OBJECTIVE A:
Translate this sentence from the alarm management paper into Spanish: "Alarm systems have been an intrinsic part of plant safety management for a long time."

Alarm Management:

Increasing Relevance, Improving Usability

 

Technical Paper



Presented by:

Frost & Sullivan



Abstract

The proliferation of alarms has ultimately been self-defeating in its outcome – higher clutters of alarm data, large numbers of irrelevant and frequently-presenting nuisance alarms, reduced visibility of shelved and permanently suppressed alarms, ineffective correlation between alarm and process data, and compromised plant and operator safety. The implementation of an effective alarm management program involves creating a comprehensive and consistent alarm philosophy document, collecting and analyzing alarm data for rationalization and system improvements, monitoring and controlling the system on an ongoing basis and sharing alarm analytics with relevant stakeholders.



Contacts

support@citect.com


 

Lessons from a disaster

 

1:20 p.m. 23rd March 2005 - An explosion at the third-largest oil refinery in the United States, the BP Texas City Refinery, leaves 15 people killed and 180 injured.

 

When a distillation tower was unknowingly overfilled, extreme pressure resulted in the release of flammable hydrocarbon which then caused the massive explosion.

 

Several factors contributed to this disaster which resulted in a financial loss of US$1.5 billion. However, the Final Investigation Report of the incident, released in March 2007 by the US Chemical Safety and Hazard Investigation Board, highlighted lapses in alarm management that were critical:

 

“The tower’s high level alarm set-point was exceeded 65 times during the last 19 startups, with more than 50 hours of operating time with the high level alarm activated”.

“The redundant high level alarm (for the distillation tower) did not activate. When the....tower was filled beyond the set points of both alarms...in the early morning on March 23, 2005, only one alarm was activated. The high level alarm was triggered at 3:09 a.m. The redundant hardwired high level alarm never sounded”.

“The (redundant high level) alarm’s set-point was not known to operations personnel or provided in the procedure, control data, or training materials”.

“A functionality check of all alarms and instruments was also required prior to startup, but these checks were not completed”.

“Tower pressure alarm set-points were frequently exceeded, yet the procedure did not address all the reasons this might happen and the steps operators should take in response”.

 

Companies the world over are looking at these findings to understand not only how best to prevent such disasters from happening on their watch, but also to reassess their entire safety and risk management approach and specifically revisit their alarm management approach and practices.

 

Alarm systems have been an intrinsic part of plant safety management for a long time. They play a critical role in alerting operators to a change in operations at a process plant, inform operators about the nature of the change and guide operators to implement corrective action.

OBJECTIVE B:
Copy out everything in the listing from its very first line down to the line containing "pyautogui.click(x=510, y=210)", including that line.

MATERIAL PROVIDED:
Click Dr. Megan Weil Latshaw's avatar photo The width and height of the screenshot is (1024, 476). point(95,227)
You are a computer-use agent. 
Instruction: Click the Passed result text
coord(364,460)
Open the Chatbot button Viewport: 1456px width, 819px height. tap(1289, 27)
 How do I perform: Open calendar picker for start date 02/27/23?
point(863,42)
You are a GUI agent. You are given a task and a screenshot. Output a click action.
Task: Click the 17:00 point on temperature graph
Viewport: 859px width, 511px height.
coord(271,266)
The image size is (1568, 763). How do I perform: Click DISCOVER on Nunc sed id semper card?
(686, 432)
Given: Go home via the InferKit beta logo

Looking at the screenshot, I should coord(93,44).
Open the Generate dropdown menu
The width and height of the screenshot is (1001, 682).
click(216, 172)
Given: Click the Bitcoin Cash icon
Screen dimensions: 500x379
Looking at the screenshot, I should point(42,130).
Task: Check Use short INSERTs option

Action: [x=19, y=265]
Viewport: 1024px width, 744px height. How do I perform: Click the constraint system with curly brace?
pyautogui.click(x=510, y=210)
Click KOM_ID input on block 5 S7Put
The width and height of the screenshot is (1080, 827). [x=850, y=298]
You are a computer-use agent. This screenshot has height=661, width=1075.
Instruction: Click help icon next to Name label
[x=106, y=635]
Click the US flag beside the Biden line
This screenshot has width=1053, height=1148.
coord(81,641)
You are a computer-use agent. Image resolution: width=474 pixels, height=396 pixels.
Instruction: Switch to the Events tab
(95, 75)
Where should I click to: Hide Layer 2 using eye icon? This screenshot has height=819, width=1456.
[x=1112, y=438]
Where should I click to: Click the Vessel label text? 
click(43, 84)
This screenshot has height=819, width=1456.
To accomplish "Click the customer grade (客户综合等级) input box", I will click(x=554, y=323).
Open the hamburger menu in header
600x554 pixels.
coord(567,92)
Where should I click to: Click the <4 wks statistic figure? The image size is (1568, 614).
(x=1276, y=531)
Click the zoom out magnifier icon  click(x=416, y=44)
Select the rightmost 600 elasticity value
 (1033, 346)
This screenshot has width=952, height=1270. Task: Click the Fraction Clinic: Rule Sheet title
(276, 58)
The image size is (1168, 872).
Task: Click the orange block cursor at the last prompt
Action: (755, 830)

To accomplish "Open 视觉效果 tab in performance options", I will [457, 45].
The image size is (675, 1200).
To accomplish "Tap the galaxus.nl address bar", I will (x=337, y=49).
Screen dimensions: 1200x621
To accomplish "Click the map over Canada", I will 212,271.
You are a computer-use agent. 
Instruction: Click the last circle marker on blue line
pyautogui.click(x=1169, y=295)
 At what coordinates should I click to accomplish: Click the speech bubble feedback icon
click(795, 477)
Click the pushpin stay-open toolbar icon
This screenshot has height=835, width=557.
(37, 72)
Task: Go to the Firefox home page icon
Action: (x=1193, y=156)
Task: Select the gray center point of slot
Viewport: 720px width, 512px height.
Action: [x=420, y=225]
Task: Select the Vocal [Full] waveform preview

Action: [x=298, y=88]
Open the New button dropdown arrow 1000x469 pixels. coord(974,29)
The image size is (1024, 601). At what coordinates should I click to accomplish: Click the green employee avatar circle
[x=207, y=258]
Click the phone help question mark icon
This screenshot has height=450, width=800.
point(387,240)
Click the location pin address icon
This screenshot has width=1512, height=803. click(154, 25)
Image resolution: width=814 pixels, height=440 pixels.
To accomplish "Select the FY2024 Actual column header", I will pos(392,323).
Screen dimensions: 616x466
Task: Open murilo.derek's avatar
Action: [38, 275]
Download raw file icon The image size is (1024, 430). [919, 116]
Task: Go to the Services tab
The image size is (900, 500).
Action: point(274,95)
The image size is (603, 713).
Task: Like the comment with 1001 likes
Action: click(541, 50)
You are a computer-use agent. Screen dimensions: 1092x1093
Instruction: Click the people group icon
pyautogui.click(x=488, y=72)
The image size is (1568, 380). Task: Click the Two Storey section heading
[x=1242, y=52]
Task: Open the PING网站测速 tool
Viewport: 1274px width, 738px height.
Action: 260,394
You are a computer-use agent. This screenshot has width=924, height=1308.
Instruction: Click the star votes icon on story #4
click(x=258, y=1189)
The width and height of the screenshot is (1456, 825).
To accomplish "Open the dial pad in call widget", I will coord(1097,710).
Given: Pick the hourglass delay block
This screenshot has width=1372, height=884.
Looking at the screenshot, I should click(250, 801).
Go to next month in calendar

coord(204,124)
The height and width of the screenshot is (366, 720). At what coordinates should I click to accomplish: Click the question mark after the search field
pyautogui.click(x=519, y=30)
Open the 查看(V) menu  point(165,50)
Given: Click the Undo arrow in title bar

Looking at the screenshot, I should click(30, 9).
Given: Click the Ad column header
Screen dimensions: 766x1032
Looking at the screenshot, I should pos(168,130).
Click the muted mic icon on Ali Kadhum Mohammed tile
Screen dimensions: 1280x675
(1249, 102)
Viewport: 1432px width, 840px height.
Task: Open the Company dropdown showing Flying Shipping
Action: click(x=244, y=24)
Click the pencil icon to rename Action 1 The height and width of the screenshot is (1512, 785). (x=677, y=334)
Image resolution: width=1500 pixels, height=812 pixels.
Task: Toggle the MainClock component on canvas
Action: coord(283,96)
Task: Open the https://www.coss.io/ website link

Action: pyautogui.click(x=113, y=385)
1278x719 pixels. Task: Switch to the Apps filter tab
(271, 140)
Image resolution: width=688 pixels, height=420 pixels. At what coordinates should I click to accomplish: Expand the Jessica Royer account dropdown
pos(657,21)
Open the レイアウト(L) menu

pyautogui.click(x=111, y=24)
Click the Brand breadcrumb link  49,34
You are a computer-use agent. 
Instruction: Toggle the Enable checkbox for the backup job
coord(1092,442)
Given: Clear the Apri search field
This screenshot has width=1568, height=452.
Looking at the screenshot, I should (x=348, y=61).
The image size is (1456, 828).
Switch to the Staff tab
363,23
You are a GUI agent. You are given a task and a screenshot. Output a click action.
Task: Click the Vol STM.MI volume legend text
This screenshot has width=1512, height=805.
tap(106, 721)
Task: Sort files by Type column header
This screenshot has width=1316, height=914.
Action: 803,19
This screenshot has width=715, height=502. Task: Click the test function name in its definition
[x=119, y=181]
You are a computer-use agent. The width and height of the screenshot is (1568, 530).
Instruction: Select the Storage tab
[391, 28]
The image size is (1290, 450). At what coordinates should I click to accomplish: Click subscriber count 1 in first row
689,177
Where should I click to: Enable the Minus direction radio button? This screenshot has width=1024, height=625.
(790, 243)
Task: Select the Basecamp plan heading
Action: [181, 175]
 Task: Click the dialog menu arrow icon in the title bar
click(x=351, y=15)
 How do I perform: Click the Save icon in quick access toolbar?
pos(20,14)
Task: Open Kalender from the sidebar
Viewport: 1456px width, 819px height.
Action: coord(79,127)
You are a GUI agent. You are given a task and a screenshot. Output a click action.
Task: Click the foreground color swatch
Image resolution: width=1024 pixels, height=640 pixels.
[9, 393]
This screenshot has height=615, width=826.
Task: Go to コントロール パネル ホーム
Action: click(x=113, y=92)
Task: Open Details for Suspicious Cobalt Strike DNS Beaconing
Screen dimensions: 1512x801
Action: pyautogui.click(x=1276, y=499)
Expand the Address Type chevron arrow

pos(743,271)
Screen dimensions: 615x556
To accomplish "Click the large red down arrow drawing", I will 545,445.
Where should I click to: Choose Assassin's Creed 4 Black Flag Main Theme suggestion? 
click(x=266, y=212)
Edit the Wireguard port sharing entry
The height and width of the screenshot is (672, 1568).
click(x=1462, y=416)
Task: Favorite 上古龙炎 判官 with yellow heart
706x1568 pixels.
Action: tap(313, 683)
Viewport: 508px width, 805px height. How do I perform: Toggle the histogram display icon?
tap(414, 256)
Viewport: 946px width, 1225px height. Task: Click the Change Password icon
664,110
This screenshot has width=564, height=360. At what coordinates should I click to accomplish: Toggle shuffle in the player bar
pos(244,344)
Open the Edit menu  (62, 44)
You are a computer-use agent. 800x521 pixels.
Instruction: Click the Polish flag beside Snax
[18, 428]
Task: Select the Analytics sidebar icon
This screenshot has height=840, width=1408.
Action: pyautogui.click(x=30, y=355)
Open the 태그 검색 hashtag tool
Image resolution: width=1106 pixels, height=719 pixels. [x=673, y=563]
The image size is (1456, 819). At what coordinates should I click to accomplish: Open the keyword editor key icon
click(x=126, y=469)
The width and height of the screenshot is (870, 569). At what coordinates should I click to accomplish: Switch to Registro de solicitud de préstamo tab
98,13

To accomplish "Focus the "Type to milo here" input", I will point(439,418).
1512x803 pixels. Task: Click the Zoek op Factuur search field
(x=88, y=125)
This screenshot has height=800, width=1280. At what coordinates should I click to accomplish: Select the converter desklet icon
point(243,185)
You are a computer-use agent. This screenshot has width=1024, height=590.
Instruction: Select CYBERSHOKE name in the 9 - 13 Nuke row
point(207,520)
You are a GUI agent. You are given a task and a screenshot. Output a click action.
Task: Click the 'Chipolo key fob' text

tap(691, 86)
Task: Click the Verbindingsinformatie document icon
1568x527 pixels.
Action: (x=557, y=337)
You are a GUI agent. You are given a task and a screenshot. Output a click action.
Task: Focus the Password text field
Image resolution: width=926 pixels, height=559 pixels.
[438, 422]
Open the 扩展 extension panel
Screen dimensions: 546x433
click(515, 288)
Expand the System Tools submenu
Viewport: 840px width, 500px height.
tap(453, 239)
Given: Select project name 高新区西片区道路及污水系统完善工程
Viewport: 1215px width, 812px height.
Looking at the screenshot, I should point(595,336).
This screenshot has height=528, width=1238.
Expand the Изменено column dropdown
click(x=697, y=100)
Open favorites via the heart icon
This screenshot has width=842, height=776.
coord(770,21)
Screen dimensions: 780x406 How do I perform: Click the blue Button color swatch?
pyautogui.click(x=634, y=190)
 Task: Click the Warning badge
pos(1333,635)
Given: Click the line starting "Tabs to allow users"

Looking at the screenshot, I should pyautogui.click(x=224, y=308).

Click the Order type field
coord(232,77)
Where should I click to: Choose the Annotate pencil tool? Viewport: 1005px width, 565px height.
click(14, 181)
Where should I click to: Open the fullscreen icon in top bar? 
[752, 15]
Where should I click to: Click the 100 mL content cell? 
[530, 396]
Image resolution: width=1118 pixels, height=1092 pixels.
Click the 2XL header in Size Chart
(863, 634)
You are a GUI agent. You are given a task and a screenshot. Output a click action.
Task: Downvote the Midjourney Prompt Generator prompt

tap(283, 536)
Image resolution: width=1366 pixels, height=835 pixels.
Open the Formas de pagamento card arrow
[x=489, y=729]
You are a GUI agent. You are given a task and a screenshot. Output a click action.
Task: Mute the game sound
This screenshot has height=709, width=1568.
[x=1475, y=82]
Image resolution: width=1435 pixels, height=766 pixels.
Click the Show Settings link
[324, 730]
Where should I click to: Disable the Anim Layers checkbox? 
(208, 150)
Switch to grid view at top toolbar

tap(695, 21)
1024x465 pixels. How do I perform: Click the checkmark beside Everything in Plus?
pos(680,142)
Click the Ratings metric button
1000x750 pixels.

RESULT A:
Los sistemas de alarma han sido durante mucho tiempo una parte intrínseca de la gestión de la seguridad de planta.

RESULT B:
Click Dr. Megan Weil Latshaw's avatar photo The width and height of the screenshot is (1024, 476). point(95,227)
You are a computer-use agent. 
Instruction: Click the Passed result text
coord(364,460)
Open the Chatbot button Viewport: 1456px width, 819px height. tap(1289, 27)
 How do I perform: Open calendar picker for start date 02/27/23?
point(863,42)
You are a GUI agent. You are given a task and a screenshot. Output a click action.
Task: Click the 17:00 point on temperature graph
Viewport: 859px width, 511px height.
coord(271,266)
The image size is (1568, 763). How do I perform: Click DISCOVER on Nunc sed id semper card?
(686, 432)
Given: Go home via the InferKit beta logo

Looking at the screenshot, I should coord(93,44).
Open the Generate dropdown menu
The width and height of the screenshot is (1001, 682).
click(216, 172)
Given: Click the Bitcoin Cash icon
Screen dimensions: 500x379
Looking at the screenshot, I should point(42,130).
Task: Check Use short INSERTs option

Action: [x=19, y=265]
Viewport: 1024px width, 744px height. How do I perform: Click the constraint system with curly brace?
pyautogui.click(x=510, y=210)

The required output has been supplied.